Murakawa Tomohiro, Sato Hajime, Okumura Sakae, Nakajima Jun, Horio Hirotoshi, Ozeki Yuichi, Asamura Hisao, Ikeda Norihiko, Otsuka Hajime, Matsuguma Haruhisa, Yoshino Ichiro, Chida Masayuki, Nakayama Mitsuo, Iizasa Toshihiko, Okumura Meinoshin, Shiono Satoshi, Kato Ryoichi, Iida Tomohiko, Matsutani Noriyuki, Kawamura Masafumi, Sakao Yukinori, Funai Kazuhito, Furuyashiki Go, Akiyama Hirohiko, Sugiyama Shigeki, Kanauchi Naoki, Shiraishi Yuji
Department of Thoracic Surgery, The University of Tokyo Graduate School of Medicine, Tokyo, Japan.
Department of Health Policy and Technology Assessment, National Institute of Public Health, Saitama, Japan.
Eur J Cardiothorac Surg. 2017 Jun 1;51(6):1157-1163. doi: 10.1093/ejcts/ezx020.
Thoracoscopic surgery for lung metastasectomy remains controversial. The study aimed at determining the efficacy of thoracoscopic surgery for lung metastasectomy.
This was a multi-institutional, retrospective study that included 1047 patients who underwent lung metastasectomy for colorectal cancer between 1999 and 2014. Prognostic factors of overall survival were compared between the thoracoscopic and open thoracotomy groups using the multivariate Cox proportional hazard model. The propensity score, calculated using the preoperative covariates, included the era of lung surgery as a covariate. A stepwise backward elimination method, with a probability level of 0.15, was used to select the most powerful sets of outcome predictors. The difference between the radiological tumour number and the resected tumour number (delta_num) was also evaluated.
The c -statistics and the P -value of the Hosmer-Lemeshow Chi-square of the propensity score model were 0.7149 and 0.1579, respectively. After adjusting for the propensity score, the thoracoscopy group had a better survival rate than the open group (stratified log-rank test: P = 0.0353). After adjusting for the propensity score, the most powerful predictive model for overall survival was that which combined thoracoscopy [hazard ratio (HR): 0.468, 95% CI: 0.262-0.838, P = 0.011] and anatomical resection (HR: 1.49, 95% CI: 1.134-1.953, P = 0.004). Before adjusting for the propensity score, the delta_num was significantly greater in the open group than in the thoracoscopy group (thoracoscopy: 0.06, open: 0.33, P = 0.001); however, after adjustment, there was no difference in the delta_num (thoracoscopy: 0.04, open: 0.19, P = 0.114).

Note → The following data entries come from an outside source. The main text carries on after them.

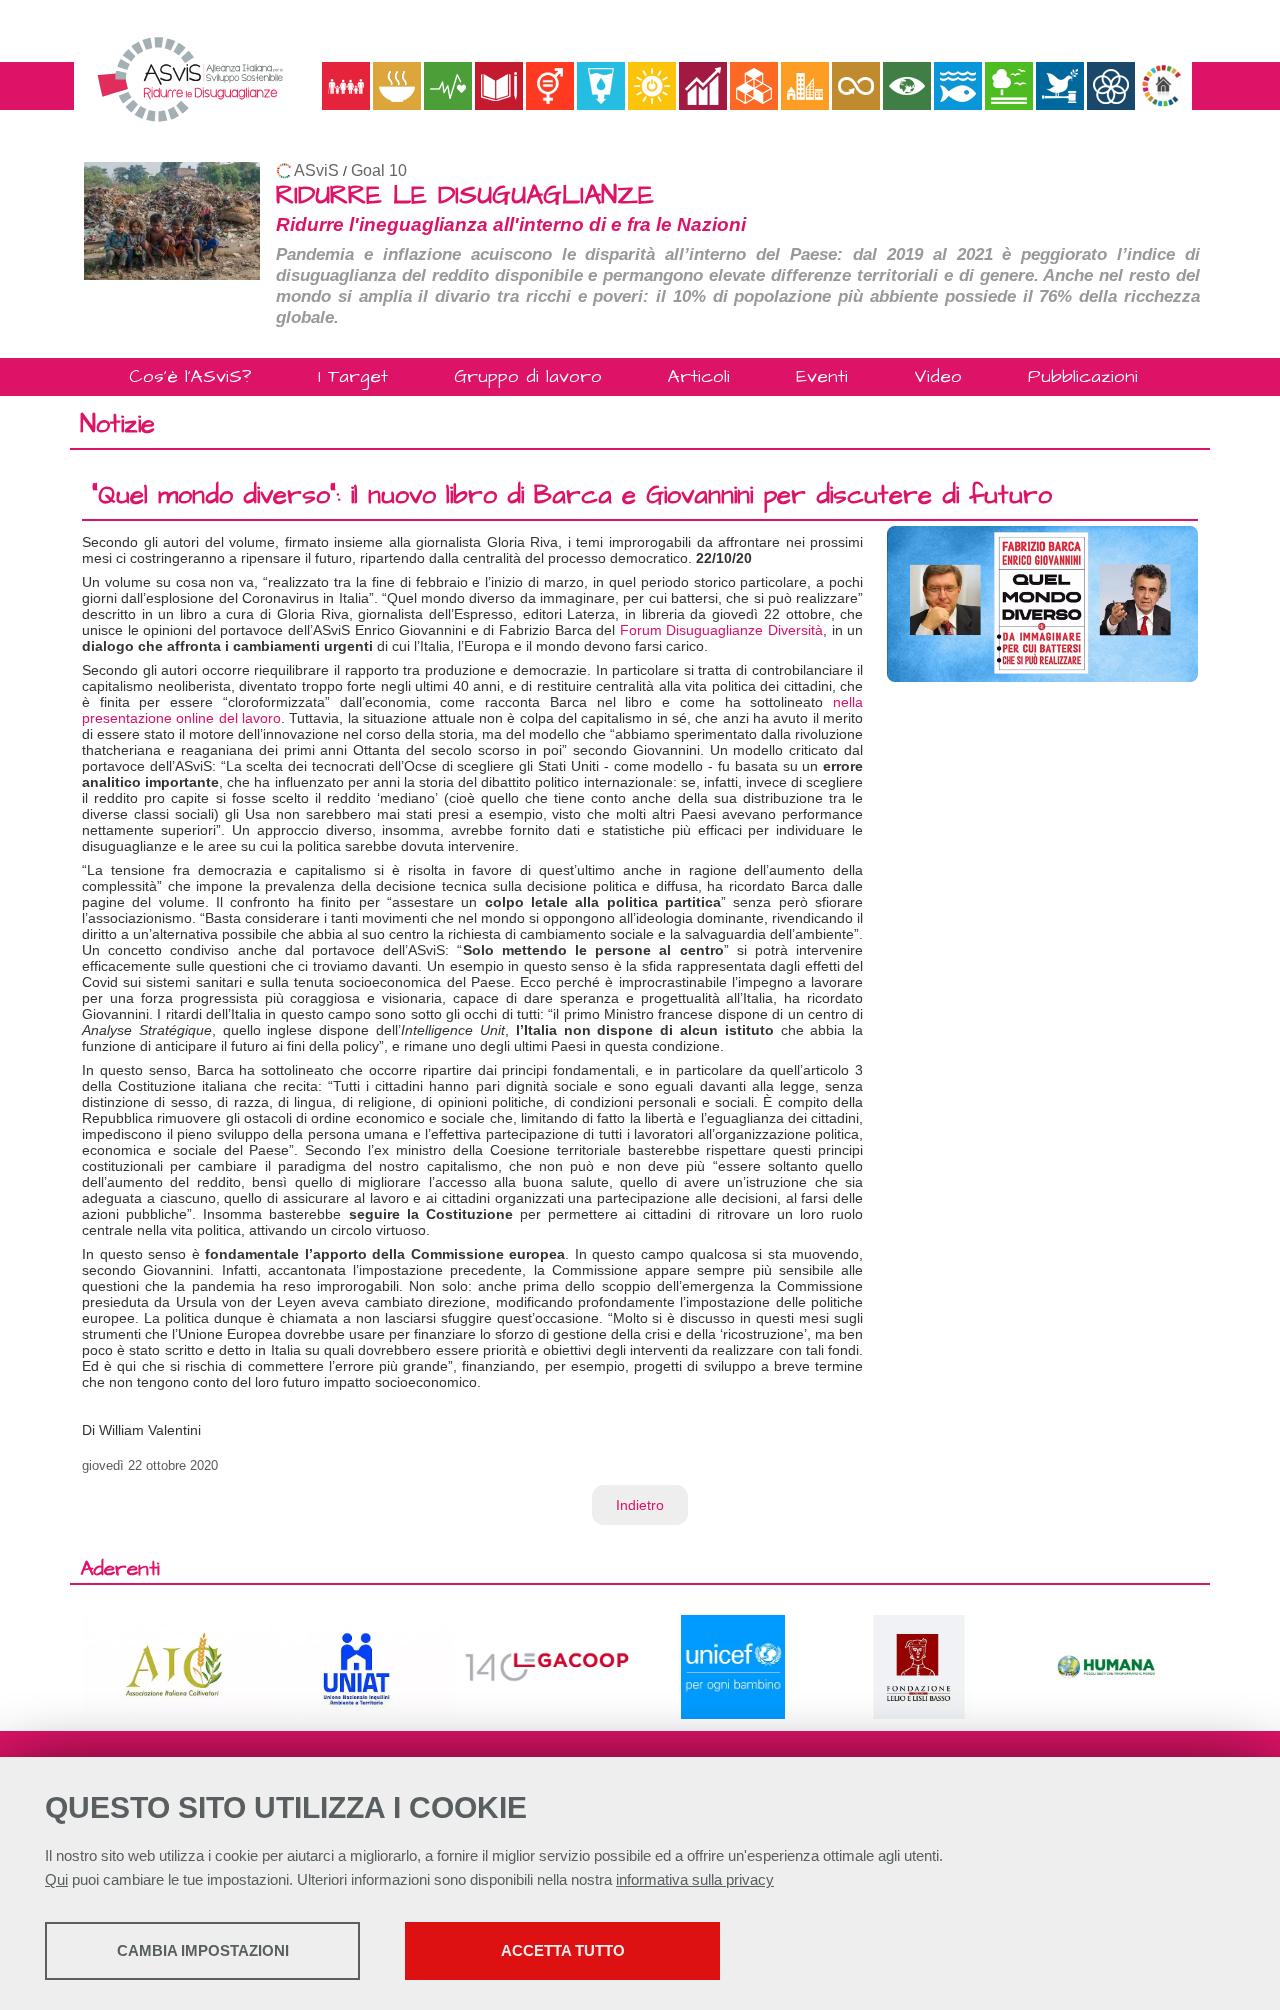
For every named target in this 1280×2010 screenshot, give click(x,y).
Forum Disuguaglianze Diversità (721, 630)
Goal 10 (379, 170)
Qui (56, 1879)
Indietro (640, 1505)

Thoracoscopic metastasectomy showed better overall survival than the open approach in this analysis. The thoracoscopic approach may be an acceptable option for resection of pulmonary metastases in terms of tumour identification and survival outcome in the current era.
胸腔镜手术用于肺转移瘤切除术仍存在争议。本研究旨在确定胸腔镜手术用于肺转移瘤切除术的疗效。
这是一项多机构回顾性研究,纳入了1999年至2014年间接受肺转移瘤切除术治疗结直肠癌的1047例患者。使用多变量Cox比例风险模型比较胸腔镜组和开胸手术组的总生存预后因素。利用术前协变量计算的倾向评分,将肺手术时代作为协变量纳入。采用逐步向后剔除法,以0.15的概率水平选择最有力的一组结局预测因素。还评估了影像学肿瘤数量与切除肿瘤数量之间的差异(delta_num)。
倾向评分模型的c统计量和Hosmer-Lemeshow卡方检验的P值分别为0.7149和0.1579。在对倾向评分进行调整后,胸腔镜组的生存率高于开胸组(分层对数秩检验:P = 0.0353)。在对倾向评分进行调整后,总生存的最有力预测模型是将胸腔镜手术[风险比(HR):0.468,95%可信区间:0.262 - 0.838,P = 0.011]和解剖性切除(HR:1.49,95%可信区间:1.134 - 1.953,P = 0.004)相结合的模型。在对倾向评分进行调整前,开胸组的delta_num显著高于胸腔镜组(胸腔镜组:0.06,开胸组:0.33,P = 0.001);然而,调整后,delta_num无差异(胸腔镜组:0.04,开胸组:0.19,P = 0.114)。
在本分析中,胸腔镜下转移瘤切除术的总生存情况优于开胸手术。就当前时代的肿瘤识别和生存结局而言,胸腔镜手术方法可能是切除肺转移瘤的一个可接受的选择。